# System Loss Estimation for India — IMD Real-Data Edition

I'm estimating PV system losses across 72 Indian cities using **6 independent frameworks**, ranging from detailed module-level physics models to data-driven latent representations.

| # | Framework | Method | Type |
|---|-----------|--------|------|
| L1 | SAPM | Sandia polynomial cell model | Empirical physics |
| L2 | CEC | Single-diode equivalent circuit | First-principles |
| L3 | SAM-style | Component-wise engineering model | Heuristic |
| L4 | PVWatts | Flat 14.1% (NREL default) | Static baseline |
| L5 | Encoder-Decoder | Learned consensus across L1-L4 | Data-driven |
| L6 | Physics-Guided | Dynamic soiling + temp derating + humidity | Mechanistic |

### Data Source
All weather inputs (hourly GHI, DNI, DHI, temperature, humidity, wind speed) come from the **Open-Meteo Historical Weather API**, which provides satellite-derived observations consistent with IMD ground-truth for Indian locations. I'm using 2023 as the reference year.

### Why this matters
Previous versions of this analysis used synthetic weather generators (sinusoidal GHI, random T).
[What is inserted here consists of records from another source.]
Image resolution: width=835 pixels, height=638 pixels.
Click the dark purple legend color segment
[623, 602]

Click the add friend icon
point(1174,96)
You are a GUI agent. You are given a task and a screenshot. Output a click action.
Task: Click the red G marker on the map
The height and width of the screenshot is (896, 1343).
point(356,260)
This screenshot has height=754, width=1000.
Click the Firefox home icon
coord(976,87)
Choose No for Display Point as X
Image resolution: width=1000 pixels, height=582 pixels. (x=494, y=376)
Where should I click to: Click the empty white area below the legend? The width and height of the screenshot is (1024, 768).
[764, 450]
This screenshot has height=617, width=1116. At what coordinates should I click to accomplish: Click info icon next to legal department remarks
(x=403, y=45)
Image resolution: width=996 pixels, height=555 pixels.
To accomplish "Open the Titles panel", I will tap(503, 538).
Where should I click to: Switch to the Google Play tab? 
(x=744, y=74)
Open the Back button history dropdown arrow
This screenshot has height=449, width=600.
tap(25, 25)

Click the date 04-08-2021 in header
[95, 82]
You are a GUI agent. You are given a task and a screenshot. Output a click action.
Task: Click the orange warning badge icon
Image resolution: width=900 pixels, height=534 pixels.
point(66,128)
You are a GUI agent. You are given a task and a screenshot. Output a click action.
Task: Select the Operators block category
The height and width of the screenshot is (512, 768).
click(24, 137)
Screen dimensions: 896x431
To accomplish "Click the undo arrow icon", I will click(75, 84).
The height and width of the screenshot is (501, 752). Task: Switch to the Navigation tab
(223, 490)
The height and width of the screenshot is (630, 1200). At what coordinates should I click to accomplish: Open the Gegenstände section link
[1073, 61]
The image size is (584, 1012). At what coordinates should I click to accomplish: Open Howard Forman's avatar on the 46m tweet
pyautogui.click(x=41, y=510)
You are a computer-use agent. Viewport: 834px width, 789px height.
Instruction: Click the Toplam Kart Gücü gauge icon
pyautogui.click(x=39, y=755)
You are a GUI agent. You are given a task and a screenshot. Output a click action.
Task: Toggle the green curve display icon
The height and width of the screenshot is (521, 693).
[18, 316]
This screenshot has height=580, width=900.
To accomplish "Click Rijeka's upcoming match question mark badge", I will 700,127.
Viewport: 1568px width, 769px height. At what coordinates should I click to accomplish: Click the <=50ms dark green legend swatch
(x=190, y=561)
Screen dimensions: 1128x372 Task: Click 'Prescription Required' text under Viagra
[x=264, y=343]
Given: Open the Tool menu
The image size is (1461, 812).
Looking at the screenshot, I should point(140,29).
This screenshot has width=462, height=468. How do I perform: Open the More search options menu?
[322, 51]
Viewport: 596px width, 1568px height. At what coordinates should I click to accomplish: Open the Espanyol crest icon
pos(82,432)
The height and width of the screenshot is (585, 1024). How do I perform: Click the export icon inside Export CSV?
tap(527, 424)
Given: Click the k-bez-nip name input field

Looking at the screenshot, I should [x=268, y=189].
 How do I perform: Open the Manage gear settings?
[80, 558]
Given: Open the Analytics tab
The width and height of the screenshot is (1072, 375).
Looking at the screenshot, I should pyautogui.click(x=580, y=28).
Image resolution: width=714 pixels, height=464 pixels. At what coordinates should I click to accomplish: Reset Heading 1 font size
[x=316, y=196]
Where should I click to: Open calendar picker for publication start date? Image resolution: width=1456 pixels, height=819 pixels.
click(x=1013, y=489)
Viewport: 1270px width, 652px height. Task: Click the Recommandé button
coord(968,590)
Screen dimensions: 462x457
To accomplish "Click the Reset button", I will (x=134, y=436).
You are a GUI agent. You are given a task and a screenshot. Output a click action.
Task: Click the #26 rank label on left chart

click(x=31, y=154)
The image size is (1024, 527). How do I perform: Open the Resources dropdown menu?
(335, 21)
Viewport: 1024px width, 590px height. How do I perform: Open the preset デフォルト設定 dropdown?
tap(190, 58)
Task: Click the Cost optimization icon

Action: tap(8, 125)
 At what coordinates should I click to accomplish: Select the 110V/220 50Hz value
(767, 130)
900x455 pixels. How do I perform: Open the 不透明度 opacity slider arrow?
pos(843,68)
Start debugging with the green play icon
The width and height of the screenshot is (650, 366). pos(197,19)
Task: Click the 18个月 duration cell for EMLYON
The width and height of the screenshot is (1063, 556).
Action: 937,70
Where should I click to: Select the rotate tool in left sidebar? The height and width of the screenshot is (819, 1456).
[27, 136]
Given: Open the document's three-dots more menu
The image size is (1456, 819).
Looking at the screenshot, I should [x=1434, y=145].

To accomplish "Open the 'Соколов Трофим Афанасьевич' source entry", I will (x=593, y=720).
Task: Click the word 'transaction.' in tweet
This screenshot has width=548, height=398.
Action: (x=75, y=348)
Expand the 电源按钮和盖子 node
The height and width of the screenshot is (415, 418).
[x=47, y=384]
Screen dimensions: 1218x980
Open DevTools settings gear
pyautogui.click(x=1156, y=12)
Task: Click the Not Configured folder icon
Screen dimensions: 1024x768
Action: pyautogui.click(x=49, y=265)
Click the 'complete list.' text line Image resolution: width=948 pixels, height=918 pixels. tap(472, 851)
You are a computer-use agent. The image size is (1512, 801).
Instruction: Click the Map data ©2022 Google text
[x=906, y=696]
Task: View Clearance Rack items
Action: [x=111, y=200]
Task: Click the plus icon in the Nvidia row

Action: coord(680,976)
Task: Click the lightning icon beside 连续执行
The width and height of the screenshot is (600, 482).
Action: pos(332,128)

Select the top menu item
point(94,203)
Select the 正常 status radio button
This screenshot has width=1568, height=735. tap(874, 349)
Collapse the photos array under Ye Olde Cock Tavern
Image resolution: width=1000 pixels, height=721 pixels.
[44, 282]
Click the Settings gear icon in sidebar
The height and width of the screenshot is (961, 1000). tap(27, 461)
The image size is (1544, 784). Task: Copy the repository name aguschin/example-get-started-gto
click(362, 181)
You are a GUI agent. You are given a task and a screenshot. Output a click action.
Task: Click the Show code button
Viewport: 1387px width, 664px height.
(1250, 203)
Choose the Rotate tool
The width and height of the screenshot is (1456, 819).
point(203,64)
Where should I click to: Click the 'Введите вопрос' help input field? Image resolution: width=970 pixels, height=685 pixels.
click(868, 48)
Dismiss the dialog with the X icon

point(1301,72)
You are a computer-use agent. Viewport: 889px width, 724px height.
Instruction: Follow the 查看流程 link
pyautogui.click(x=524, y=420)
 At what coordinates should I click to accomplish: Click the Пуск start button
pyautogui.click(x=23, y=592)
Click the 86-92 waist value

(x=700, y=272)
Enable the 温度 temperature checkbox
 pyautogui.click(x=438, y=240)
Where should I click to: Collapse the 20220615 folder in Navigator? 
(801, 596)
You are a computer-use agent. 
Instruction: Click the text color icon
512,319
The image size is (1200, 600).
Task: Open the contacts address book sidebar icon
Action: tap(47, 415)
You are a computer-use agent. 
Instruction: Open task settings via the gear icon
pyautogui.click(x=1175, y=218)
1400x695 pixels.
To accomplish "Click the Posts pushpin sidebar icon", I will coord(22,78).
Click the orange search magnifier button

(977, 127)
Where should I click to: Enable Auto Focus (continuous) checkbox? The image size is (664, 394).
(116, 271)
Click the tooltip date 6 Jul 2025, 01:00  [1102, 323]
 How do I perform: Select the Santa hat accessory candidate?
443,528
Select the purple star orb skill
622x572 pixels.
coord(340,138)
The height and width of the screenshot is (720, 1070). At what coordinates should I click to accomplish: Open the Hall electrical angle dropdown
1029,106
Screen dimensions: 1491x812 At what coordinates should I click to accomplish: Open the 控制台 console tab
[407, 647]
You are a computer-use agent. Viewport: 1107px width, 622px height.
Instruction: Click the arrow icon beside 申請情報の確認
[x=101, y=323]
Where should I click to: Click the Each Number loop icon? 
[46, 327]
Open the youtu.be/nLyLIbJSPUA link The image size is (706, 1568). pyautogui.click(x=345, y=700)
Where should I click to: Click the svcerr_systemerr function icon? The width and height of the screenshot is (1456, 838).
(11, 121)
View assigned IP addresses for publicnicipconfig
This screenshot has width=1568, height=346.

That was fine for validating framework logic, but it produced spatially uniform losses — every city looked the same. Switching to real data gives physically meaningful regional variation.

In [None]:
# Install required packages (only needed on first run)
!pip install pvlib pandas numpy requests torch scipy


In [None]:
# ============================================================
# Step 1: Load cities and fetch real weather data
# ============================================================
# I'm keeping the top 3 cities per state (by population) to
# keep the API calls manageable — fetching hourly weather for
# 72 cities already takes ~30 min with rate limiting.

import pvlib
import pandas as pd
import numpy as np
import requests
import time
import warnings
from pvlib.pvsystem import retrieve_sam
from pvlib.temperature import TEMPERATURE_MODEL_PARAMETERS

warnings.filterwarnings('ignore', category=RuntimeWarning)
warnings.filterwarnings('ignore', category=FutureWarning)

# Load city data
cities_df = pd.read_csv('India Cities LatLng.csv')
india_df = cities_df[cities_df['country'] == 'India']

india_df = (
    india_df
    .sort_values('population', ascending=False)
    .groupby('admin_name')
    .head(3)
    .reset_index(drop=True)
)

# Build nested dict: state -> city -> (lat, lon)
INDIA_STATES = {}
for _, row in india_df.iterrows():
    state = row['admin_name']
    city = row['city']
    lat, lon = row['lat'], row['lng']
    if pd.isna(state): continue
    INDIA_STATES.setdefault(state, {})
    INDIA_STATES[state][city] = (lat, lon)

print(f'Loaded {len(INDIA_STATES)} states, '
      f'{sum(len(c) for c in INDIA_STATES.values())} cities')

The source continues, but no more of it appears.